With the “unresolved historic grief” of this legacy and “the present appropriation of our lands and culture by the military,” as stated by the author, how is it, then, that Native Americans have the highest rate of military enlistment of any ethnic group in the United States?

Introducing the third edition of the book, which was finalized in February and is slated for publication by Michigan State University Press, LaDuke tackled that question.

“Ogichidaag is a word the Ojibwe borrowed from the Lakota and loosely means warrior, or one who defends the people,” she said in Rapid City. “That, in part, I think, is why we became the group with the highest rate of enlistment.”

It is well-known that Native Americans hold their veterans in high esteem, recognizing them in public ceremonies as part of healing rituals for their battle scars, she acknowledged.

Beside being proud of a warrior society heritage, Native Americans often live in areas with depressed economies, where enlistment is a welcome alternative to unemployment, she noted.

The downside – in addition to Indian veterans having the highest rate of post-traumatic stress disorder of any ethnic group – is that their avid soldiering and heroism have been their indoctrination into undesirable, non-Indian behavioral modes, LaDuke said.

She cited attitude changes toward women and political power.

Due to the very high Indian enlistment in World War II, veterans who had come from matriarchal tribal backgrounds that worshipped nature had a “social and spiritual transition forced on them,” she said.

This transformation consisted in the belief that man is more powerful than woman and nature, said LaDuke.

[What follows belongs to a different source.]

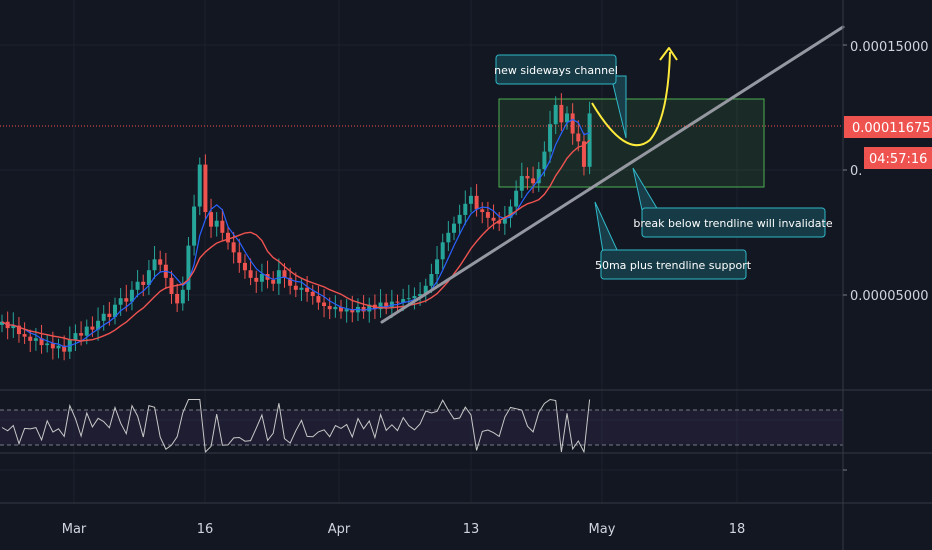  Describe the element at coordinates (602, 530) in the screenshot. I see `x-tick-label: May` at that location.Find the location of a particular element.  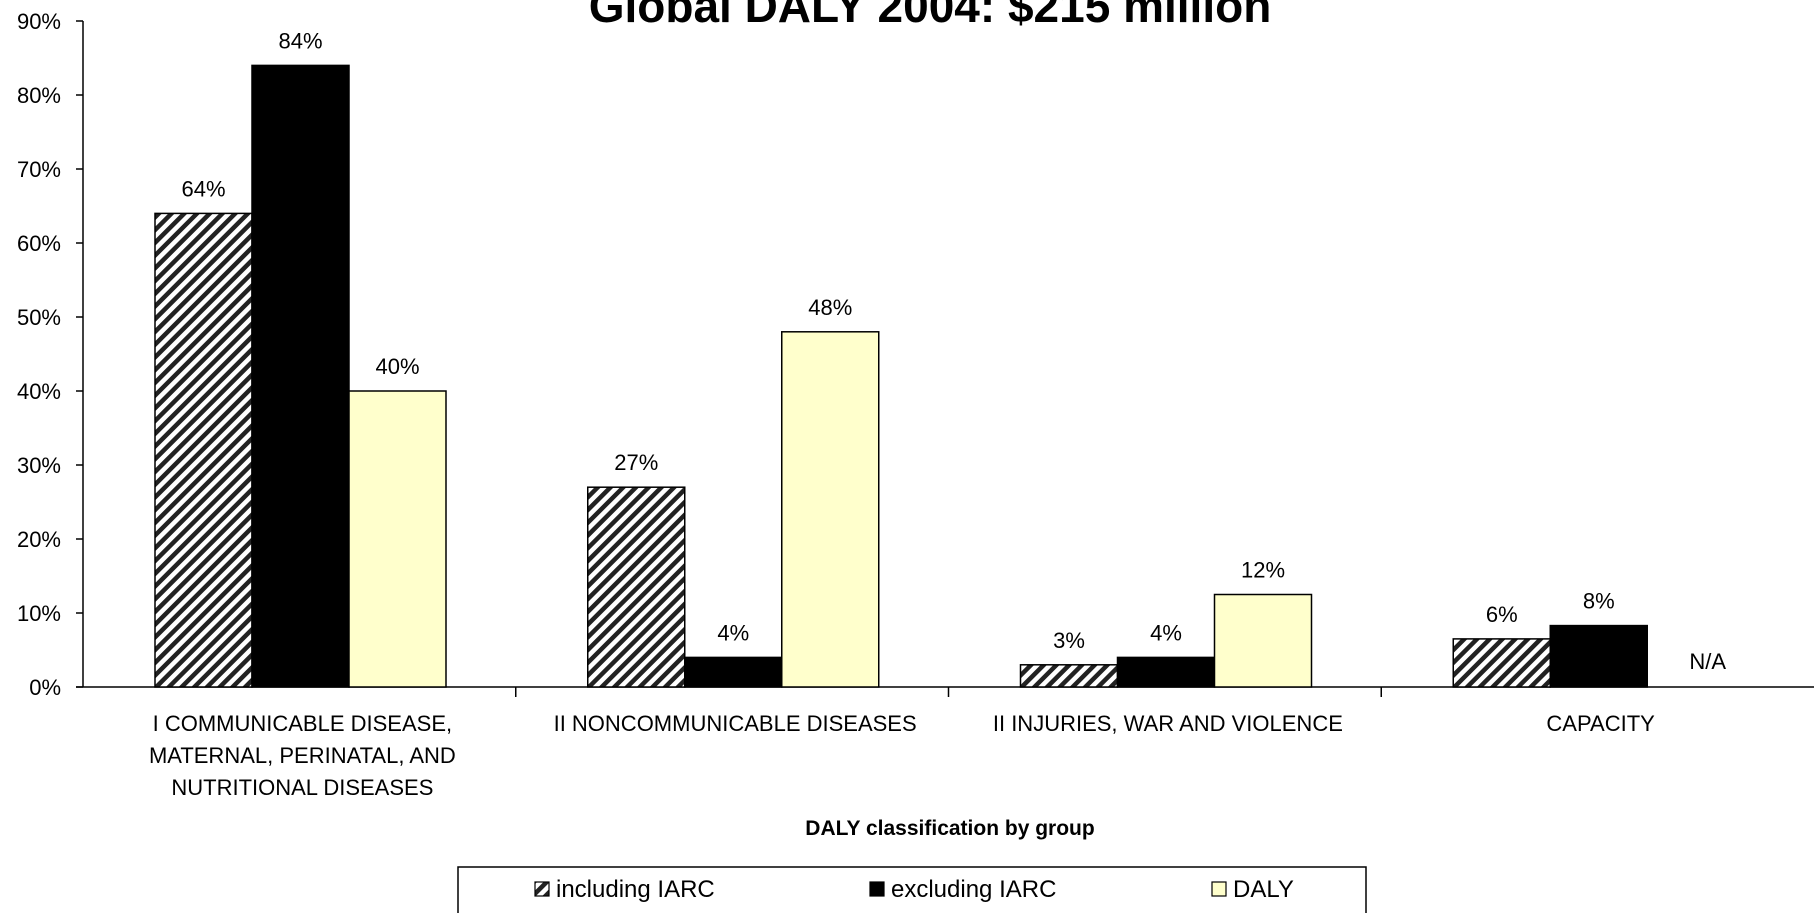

The upside of today’s military in the United States, she said, is its status as the third-largest proponent of renewable energy, including wind energy available from Indian reservations.

For example, Ellsworth Air Force Base in western South Dakota is the largest single purchaser of electricity from the Rosebud Reservation’s wind turbine.

The book-signing in Rapid City was the first time LaDuke presented her book in a bookstore, she said. About a dozen people attended.

Her presentation of the first edition was more spectacular. She handed out 50 copies to the delegates of the U.N. Permanent Forum for the Rights of Indigenous People at a meeting two years ago.

Since then, “The Militarization of Indian Country” has sold more than 2,500 copies. All proceeds go to her Minnesota-based nonprofit, Honor the Earth.

LaDuke and the Indigo Girls, musicians Amy Ray and Emily Saliers, established Honor the Earth in 1993 to reduce Native American communities’ isolation and increase funding for the indigenous environmental movement.

She thanked authors Vine Deloria Jr. and Elizabeth Cook-Lynn for blazing a trail for the next generation of Native American authors such as herself to obtain the indulgence of the academic press.

She expects the third edition of “The Militarization of Indian Country” to be available this fall with the support of MSU Press’ American Indian Studies Series, Makwa Enewed, which is “dedicated to books that encompass the varied views and perspectives of people working in American Indian communities.”

LaDuke said she would like to take the book to reservations and Native American colleges to broaden the discussion it opens.

“I hope that some readers are encouraged to critically examine native peoples’ relationship with the military, and start the work of transforming it,” she states in the book’s preface.

“The Militarization of Indian Country” is available at the Prairie Edge Trading Co. & Galleries bookstore, along with her other titles, “All Our Relations,” “Last Standing Woman,” “Recovering the Sacred” and “The Winona LaDuke Reader.”